Collected data entries
*** Begin section ***

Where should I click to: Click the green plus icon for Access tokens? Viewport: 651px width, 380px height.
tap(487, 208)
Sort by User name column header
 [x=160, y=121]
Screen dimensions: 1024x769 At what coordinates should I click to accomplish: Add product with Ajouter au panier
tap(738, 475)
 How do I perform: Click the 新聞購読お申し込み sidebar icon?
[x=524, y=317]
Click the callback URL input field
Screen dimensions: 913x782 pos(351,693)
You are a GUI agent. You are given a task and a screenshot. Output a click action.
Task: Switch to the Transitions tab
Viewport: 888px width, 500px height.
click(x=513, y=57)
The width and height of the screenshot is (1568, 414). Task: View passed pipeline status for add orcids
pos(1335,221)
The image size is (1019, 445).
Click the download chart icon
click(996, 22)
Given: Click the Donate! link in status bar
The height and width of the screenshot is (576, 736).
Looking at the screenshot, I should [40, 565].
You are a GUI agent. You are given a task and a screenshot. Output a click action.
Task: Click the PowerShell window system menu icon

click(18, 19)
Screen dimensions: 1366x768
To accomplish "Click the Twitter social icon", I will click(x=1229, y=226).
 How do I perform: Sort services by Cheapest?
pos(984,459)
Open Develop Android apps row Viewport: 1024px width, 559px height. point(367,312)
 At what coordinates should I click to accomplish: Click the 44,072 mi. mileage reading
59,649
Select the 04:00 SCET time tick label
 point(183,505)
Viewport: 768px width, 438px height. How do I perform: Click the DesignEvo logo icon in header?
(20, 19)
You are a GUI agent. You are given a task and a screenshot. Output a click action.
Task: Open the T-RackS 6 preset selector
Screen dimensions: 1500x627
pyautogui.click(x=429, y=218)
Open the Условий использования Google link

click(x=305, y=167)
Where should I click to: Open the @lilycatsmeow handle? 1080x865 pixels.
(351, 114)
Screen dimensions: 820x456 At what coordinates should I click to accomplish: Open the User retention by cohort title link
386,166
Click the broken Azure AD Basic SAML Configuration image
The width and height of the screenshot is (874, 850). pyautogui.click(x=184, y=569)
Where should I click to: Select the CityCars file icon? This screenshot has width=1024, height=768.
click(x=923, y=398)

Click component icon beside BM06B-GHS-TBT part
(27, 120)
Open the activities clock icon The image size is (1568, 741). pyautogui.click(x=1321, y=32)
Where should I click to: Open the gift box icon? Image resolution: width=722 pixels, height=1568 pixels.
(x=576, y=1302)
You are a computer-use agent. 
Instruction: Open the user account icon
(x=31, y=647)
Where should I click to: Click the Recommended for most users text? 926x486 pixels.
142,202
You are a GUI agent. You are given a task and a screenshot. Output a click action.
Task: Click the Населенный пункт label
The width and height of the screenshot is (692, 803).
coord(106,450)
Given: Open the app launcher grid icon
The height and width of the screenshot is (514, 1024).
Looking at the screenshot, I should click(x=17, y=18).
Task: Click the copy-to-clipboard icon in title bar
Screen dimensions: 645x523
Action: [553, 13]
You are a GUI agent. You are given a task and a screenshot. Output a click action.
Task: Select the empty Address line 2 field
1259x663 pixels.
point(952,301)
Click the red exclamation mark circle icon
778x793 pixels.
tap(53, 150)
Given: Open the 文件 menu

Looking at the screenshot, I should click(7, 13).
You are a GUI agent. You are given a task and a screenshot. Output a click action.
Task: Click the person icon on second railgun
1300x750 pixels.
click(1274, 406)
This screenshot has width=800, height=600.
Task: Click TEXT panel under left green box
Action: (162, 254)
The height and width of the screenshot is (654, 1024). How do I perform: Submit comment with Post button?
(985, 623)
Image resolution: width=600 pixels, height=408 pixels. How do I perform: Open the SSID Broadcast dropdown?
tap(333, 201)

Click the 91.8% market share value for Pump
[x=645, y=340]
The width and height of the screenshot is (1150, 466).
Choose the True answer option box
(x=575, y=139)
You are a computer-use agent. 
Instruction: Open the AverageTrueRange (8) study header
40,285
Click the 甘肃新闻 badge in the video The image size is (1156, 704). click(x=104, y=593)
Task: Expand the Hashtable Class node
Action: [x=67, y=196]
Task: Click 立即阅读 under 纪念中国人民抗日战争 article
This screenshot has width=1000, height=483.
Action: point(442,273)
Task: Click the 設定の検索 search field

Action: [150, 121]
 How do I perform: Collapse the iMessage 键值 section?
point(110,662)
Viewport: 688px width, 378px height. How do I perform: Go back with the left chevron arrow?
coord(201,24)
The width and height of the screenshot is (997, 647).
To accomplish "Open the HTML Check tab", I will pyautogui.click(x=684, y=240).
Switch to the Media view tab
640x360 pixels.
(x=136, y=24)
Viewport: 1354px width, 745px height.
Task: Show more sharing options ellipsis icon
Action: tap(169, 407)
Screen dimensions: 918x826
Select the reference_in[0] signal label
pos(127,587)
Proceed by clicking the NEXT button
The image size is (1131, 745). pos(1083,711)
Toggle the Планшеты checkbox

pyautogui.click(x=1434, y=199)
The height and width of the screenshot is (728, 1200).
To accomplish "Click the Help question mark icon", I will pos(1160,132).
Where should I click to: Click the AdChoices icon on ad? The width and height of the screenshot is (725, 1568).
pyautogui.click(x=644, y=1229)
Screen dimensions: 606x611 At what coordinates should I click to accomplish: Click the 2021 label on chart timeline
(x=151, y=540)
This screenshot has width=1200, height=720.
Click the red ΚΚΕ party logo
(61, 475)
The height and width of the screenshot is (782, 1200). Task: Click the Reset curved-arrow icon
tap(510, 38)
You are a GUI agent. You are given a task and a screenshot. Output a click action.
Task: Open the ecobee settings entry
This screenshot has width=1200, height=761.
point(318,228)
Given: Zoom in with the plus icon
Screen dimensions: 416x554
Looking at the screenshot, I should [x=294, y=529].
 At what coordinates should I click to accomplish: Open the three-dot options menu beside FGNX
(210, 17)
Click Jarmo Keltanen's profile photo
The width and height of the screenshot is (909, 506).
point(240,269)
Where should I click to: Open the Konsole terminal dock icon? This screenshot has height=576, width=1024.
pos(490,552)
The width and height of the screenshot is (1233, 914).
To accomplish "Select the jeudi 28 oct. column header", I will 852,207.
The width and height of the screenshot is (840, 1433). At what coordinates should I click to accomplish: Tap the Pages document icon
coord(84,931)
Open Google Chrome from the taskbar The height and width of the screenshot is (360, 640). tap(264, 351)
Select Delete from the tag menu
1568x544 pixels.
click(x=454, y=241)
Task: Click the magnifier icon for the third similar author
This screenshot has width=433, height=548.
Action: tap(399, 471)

*** End section ***

What needs to be done
Please reproduce all of the records exactly as they stand.

Final answer
Where should I click to: Click the green plus icon for Access tokens? Viewport: 651px width, 380px height.
tap(487, 208)
Sort by User name column header
 [x=160, y=121]
Screen dimensions: 1024x769 At what coordinates should I click to accomplish: Add product with Ajouter au panier
tap(738, 475)
 How do I perform: Click the 新聞購読お申し込み sidebar icon?
[x=524, y=317]
Click the callback URL input field
Screen dimensions: 913x782 pos(351,693)
You are a GUI agent. You are given a task and a screenshot. Output a click action.
Task: Switch to the Transitions tab
Viewport: 888px width, 500px height.
click(x=513, y=57)
The width and height of the screenshot is (1568, 414). Task: View passed pipeline status for add orcids
pos(1335,221)
The image size is (1019, 445).
Click the download chart icon
click(996, 22)
Given: Click the Donate! link in status bar
The height and width of the screenshot is (576, 736).
Looking at the screenshot, I should [40, 565].
You are a GUI agent. You are given a task and a screenshot. Output a click action.
Task: Click the PowerShell window system menu icon

click(18, 19)
Screen dimensions: 1366x768
To accomplish "Click the Twitter social icon", I will click(x=1229, y=226).
 How do I perform: Sort services by Cheapest?
pos(984,459)
Open Develop Android apps row Viewport: 1024px width, 559px height. point(367,312)
 At what coordinates should I click to accomplish: Click the 44,072 mi. mileage reading
59,649
Select the 04:00 SCET time tick label
 point(183,505)
Viewport: 768px width, 438px height. How do I perform: Click the DesignEvo logo icon in header?
(20, 19)
You are a GUI agent. You are given a task and a screenshot. Output a click action.
Task: Open the T-RackS 6 preset selector
Screen dimensions: 1500x627
pyautogui.click(x=429, y=218)
Open the Условий использования Google link

click(x=305, y=167)
Where should I click to: Open the @lilycatsmeow handle? 1080x865 pixels.
(351, 114)
Screen dimensions: 820x456 At what coordinates should I click to accomplish: Open the User retention by cohort title link
386,166
Click the broken Azure AD Basic SAML Configuration image
The width and height of the screenshot is (874, 850). pyautogui.click(x=184, y=569)
Where should I click to: Select the CityCars file icon? This screenshot has width=1024, height=768.
click(x=923, y=398)

Click component icon beside BM06B-GHS-TBT part
(27, 120)
Open the activities clock icon The image size is (1568, 741). pyautogui.click(x=1321, y=32)
Where should I click to: Open the gift box icon? Image resolution: width=722 pixels, height=1568 pixels.
(x=576, y=1302)
You are a computer-use agent. 
Instruction: Open the user account icon
(x=31, y=647)
Where should I click to: Click the Recommended for most users text? 926x486 pixels.
142,202
You are a GUI agent. You are given a task and a screenshot. Output a click action.
Task: Click the Населенный пункт label
The width and height of the screenshot is (692, 803).
coord(106,450)
Given: Open the app launcher grid icon
The height and width of the screenshot is (514, 1024).
Looking at the screenshot, I should click(x=17, y=18).
Task: Click the copy-to-clipboard icon in title bar
Screen dimensions: 645x523
Action: [553, 13]
You are a GUI agent. You are given a task and a screenshot. Output a click action.
Task: Select the empty Address line 2 field
1259x663 pixels.
point(952,301)
Click the red exclamation mark circle icon
778x793 pixels.
tap(53, 150)
Given: Open the 文件 menu

Looking at the screenshot, I should click(7, 13).
You are a GUI agent. You are given a task and a screenshot. Output a click action.
Task: Click the person icon on second railgun
1300x750 pixels.
click(1274, 406)
This screenshot has width=800, height=600.
Task: Click TEXT panel under left green box
Action: (162, 254)
The height and width of the screenshot is (654, 1024). How do I perform: Submit comment with Post button?
(985, 623)
Image resolution: width=600 pixels, height=408 pixels. How do I perform: Open the SSID Broadcast dropdown?
tap(333, 201)

Click the 91.8% market share value for Pump
[x=645, y=340]
The width and height of the screenshot is (1150, 466).
Choose the True answer option box
(x=575, y=139)
You are a computer-use agent. 
Instruction: Open the AverageTrueRange (8) study header
40,285
Click the 甘肃新闻 badge in the video The image size is (1156, 704). click(x=104, y=593)
Task: Expand the Hashtable Class node
Action: [x=67, y=196]
Task: Click 立即阅读 under 纪念中国人民抗日战争 article
This screenshot has width=1000, height=483.
Action: point(442,273)
Task: Click the 設定の検索 search field

Action: [150, 121]
 How do I perform: Collapse the iMessage 键值 section?
point(110,662)
Viewport: 688px width, 378px height. How do I perform: Go back with the left chevron arrow?
coord(201,24)
The width and height of the screenshot is (997, 647).
To accomplish "Open the HTML Check tab", I will pyautogui.click(x=684, y=240).
Switch to the Media view tab
640x360 pixels.
(x=136, y=24)
Viewport: 1354px width, 745px height.
Task: Show more sharing options ellipsis icon
Action: tap(169, 407)
Screen dimensions: 918x826
Select the reference_in[0] signal label
pos(127,587)
Proceed by clicking the NEXT button
The image size is (1131, 745). pos(1083,711)
Toggle the Планшеты checkbox

pyautogui.click(x=1434, y=199)
The height and width of the screenshot is (728, 1200).
To accomplish "Click the Help question mark icon", I will pos(1160,132).
Where should I click to: Click the AdChoices icon on ad? The width and height of the screenshot is (725, 1568).
pyautogui.click(x=644, y=1229)
Screen dimensions: 606x611 At what coordinates should I click to accomplish: Click the 2021 label on chart timeline
(x=151, y=540)
This screenshot has width=1200, height=720.
Click the red ΚΚΕ party logo
(61, 475)
The height and width of the screenshot is (782, 1200). Task: Click the Reset curved-arrow icon
tap(510, 38)
You are a GUI agent. You are given a task and a screenshot. Output a click action.
Task: Open the ecobee settings entry
This screenshot has width=1200, height=761.
point(318,228)
Given: Zoom in with the plus icon
Screen dimensions: 416x554
Looking at the screenshot, I should [x=294, y=529].
 At what coordinates should I click to accomplish: Open the three-dot options menu beside FGNX
(210, 17)
Click Jarmo Keltanen's profile photo
The width and height of the screenshot is (909, 506).
point(240,269)
Where should I click to: Open the Konsole terminal dock icon? This screenshot has height=576, width=1024.
pos(490,552)
The width and height of the screenshot is (1233, 914).
To accomplish "Select the jeudi 28 oct. column header", I will 852,207.
The width and height of the screenshot is (840, 1433). At what coordinates should I click to accomplish: Tap the Pages document icon
coord(84,931)
Open Google Chrome from the taskbar The height and width of the screenshot is (360, 640). tap(264, 351)
Select Delete from the tag menu
1568x544 pixels.
click(x=454, y=241)
Task: Click the magnifier icon for the third similar author
This screenshot has width=433, height=548.
Action: tap(399, 471)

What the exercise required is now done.